Du müsstest bei DVI=>HDMI da aber sichergehen, dass der DVI-Ausgang auch den TOn weiterleitet (bei Nvidia nicht unbedingt sicher - Ton per DVI hatte damals nur AMD, bevor HDMI aufkam) UND das das Kabel bzw. der Adapter es ebenfalls tut, denn DVI hat standardmäßig kein Tonsignal vorgesehen.


----------



## Superwip (15. Juni 2012)

Preis und Qualität (insbesondere Signalqualität) korrellieren bei Kabeln, insbesondere bei HDMI Kabeln nicht unbedingt...
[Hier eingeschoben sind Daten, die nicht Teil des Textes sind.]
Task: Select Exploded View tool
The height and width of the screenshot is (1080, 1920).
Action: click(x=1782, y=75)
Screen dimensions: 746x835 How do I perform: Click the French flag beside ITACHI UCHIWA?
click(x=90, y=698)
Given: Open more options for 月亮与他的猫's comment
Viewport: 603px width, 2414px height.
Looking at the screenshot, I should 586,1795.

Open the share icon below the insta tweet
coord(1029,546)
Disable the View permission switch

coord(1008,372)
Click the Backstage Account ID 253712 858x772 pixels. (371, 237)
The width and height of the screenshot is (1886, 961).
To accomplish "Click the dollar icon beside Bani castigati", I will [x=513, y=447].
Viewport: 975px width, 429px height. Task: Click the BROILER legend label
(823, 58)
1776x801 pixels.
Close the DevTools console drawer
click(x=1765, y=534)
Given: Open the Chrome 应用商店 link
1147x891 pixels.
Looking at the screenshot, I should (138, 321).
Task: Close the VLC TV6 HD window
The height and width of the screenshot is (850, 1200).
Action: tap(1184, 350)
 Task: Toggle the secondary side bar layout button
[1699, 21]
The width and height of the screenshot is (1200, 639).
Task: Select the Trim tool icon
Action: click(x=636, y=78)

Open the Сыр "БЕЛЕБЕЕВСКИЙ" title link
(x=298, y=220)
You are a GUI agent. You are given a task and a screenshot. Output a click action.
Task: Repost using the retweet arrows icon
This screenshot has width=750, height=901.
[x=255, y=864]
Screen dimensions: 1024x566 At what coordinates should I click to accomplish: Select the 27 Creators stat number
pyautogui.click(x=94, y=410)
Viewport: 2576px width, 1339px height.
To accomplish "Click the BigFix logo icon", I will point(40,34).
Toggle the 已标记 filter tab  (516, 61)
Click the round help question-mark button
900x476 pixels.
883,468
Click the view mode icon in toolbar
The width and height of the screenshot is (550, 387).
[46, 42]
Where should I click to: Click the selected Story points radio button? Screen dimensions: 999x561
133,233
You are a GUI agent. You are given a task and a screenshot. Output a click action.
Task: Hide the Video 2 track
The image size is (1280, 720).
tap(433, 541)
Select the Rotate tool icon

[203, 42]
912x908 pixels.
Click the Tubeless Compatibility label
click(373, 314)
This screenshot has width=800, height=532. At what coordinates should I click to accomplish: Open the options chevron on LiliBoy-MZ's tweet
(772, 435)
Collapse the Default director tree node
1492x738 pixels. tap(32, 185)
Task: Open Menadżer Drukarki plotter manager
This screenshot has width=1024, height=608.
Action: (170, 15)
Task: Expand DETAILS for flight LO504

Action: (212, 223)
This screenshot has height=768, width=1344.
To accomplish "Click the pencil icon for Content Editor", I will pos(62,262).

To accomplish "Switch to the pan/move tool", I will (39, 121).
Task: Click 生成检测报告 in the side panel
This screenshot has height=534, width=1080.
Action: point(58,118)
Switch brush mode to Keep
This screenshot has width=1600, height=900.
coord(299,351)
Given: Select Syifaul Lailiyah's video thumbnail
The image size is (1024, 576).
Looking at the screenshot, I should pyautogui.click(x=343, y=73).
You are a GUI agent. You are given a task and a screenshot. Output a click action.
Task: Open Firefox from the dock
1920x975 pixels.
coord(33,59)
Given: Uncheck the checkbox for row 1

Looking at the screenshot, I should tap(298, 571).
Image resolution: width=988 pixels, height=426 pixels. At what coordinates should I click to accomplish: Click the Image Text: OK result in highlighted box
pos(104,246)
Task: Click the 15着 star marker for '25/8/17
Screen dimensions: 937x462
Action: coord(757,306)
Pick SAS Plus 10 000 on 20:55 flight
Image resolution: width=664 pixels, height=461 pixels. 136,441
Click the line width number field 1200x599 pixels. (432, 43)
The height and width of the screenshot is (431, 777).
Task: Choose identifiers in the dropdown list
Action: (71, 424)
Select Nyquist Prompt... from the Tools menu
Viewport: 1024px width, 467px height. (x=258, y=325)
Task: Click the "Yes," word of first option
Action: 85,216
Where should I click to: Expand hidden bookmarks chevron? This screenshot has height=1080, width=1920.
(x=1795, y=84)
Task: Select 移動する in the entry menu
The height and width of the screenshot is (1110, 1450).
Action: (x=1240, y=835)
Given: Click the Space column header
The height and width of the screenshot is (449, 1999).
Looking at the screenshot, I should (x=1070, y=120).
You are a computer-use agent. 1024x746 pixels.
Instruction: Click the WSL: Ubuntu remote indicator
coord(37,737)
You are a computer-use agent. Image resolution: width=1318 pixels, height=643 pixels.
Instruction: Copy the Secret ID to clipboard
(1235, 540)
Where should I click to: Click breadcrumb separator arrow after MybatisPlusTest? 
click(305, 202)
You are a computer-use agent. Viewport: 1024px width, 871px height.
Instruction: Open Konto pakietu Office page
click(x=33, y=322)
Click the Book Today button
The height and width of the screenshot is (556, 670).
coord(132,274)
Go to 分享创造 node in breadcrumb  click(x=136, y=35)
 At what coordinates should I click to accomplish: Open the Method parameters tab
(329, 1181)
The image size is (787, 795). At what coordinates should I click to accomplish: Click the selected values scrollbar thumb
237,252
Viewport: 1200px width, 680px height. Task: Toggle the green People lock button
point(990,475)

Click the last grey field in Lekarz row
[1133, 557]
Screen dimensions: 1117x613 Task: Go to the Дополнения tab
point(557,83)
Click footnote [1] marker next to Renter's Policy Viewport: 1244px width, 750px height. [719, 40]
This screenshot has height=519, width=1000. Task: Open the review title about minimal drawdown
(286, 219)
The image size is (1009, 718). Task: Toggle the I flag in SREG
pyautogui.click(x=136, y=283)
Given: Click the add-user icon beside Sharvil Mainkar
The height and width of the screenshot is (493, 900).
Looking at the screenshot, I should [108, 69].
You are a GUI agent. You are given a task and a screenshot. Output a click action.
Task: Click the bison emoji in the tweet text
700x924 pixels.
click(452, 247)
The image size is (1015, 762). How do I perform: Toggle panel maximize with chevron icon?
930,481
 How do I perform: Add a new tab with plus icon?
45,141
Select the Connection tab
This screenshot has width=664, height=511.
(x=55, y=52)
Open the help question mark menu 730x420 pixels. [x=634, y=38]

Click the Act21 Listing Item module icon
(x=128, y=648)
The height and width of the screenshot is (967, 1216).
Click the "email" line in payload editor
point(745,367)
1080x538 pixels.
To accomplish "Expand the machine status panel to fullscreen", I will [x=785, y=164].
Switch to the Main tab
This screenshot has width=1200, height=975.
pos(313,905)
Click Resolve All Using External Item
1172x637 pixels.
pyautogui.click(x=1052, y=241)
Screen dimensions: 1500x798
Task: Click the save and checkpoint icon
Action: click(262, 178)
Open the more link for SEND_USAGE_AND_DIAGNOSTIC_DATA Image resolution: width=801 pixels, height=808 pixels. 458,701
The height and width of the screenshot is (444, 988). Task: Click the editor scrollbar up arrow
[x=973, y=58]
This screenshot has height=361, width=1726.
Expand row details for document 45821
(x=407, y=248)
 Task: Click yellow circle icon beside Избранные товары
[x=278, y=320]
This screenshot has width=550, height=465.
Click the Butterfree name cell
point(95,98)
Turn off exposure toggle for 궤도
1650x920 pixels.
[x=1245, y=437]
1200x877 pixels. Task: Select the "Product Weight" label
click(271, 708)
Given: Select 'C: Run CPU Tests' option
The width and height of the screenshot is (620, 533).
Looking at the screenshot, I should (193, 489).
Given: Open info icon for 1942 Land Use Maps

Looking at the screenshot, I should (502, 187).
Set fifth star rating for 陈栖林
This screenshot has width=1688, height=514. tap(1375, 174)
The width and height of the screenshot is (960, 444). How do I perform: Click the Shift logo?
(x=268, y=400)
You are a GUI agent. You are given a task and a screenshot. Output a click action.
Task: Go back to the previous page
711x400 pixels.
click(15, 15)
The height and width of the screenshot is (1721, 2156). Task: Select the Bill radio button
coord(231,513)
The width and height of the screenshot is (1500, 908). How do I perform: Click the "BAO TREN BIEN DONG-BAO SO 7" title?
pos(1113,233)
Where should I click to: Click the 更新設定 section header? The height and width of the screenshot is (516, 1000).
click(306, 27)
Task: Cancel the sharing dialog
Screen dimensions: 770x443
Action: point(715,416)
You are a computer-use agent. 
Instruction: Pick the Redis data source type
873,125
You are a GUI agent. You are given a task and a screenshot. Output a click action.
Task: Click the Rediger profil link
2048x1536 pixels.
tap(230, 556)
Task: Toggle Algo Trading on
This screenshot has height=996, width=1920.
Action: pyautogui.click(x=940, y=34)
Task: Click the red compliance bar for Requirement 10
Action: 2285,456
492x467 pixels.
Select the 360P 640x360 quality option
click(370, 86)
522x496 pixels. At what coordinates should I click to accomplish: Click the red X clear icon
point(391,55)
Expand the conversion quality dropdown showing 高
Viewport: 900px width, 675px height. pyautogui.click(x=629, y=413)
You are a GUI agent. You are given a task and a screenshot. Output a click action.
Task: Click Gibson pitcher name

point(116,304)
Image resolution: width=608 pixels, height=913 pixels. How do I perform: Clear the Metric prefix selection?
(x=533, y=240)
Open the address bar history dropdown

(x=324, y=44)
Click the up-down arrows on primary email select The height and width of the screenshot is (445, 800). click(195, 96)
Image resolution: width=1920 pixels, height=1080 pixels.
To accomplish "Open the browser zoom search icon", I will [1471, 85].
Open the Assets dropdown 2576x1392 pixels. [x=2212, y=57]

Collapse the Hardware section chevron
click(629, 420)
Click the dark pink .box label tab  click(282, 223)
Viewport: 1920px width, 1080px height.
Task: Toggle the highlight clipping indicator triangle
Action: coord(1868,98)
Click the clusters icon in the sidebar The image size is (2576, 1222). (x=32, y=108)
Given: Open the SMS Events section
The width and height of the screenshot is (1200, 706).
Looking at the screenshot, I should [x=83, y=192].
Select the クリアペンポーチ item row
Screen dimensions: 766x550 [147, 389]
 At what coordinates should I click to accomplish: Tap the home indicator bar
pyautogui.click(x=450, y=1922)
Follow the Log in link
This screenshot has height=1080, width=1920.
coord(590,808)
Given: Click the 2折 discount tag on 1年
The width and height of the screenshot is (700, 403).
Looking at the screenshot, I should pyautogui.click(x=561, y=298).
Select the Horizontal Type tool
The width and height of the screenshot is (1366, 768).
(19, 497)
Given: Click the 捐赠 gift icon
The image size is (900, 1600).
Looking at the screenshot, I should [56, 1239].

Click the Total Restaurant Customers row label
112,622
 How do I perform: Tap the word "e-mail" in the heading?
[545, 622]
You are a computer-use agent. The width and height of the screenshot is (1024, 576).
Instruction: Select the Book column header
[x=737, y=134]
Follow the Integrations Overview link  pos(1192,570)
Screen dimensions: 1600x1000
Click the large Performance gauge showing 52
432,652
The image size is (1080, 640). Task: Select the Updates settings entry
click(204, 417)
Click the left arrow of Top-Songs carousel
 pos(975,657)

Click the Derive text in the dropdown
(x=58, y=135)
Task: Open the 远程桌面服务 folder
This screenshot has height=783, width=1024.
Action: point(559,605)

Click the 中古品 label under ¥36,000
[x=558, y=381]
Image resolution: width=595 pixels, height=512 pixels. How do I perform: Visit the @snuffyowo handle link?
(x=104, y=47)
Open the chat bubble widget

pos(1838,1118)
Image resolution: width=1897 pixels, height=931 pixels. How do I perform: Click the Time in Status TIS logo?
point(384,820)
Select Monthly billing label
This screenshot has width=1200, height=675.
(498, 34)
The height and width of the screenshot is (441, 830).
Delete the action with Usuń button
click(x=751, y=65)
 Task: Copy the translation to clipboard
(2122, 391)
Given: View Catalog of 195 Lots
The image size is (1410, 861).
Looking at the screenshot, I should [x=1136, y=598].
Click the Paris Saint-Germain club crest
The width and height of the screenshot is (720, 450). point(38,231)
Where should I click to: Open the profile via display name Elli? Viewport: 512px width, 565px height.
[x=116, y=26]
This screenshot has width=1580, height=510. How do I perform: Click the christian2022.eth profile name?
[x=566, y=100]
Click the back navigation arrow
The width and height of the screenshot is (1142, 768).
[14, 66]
Daher: Kaufen -> Testen -> wenn es nicht funktioniert zurückgeben

Mehr als 7,5m sind im HDMI 1.*4* Standard übrigens nicht vorgesehen, daher braucht es schon hochwertige Kabel


----------



## Green.Tea (15. Juni 2012)

Herbboy schrieb:


> Du müsstest bei DVI=>HDMI da aber sichergehen, dass der DVI-Ausgang auch den TOn weiterleitet (bei Nvidia nicht unbedingt sicher - Ton per DVI hatte damals nur AMD, bevor HDMI aufkam) UND das das Kabel bzw. der Adapter es ebenfalls tut, denn DVI hat standardmäßig kein Tonsignal vorgesehen.


 

Das war nen gute Einfall von dir  habs vorhin mal getestet und es funktioniert !  

Ich denke ich werde mir einfach mal das Kabel bestellen und es einfach mal ausprobieren, wie "Superwip" schon gesagt hat


----------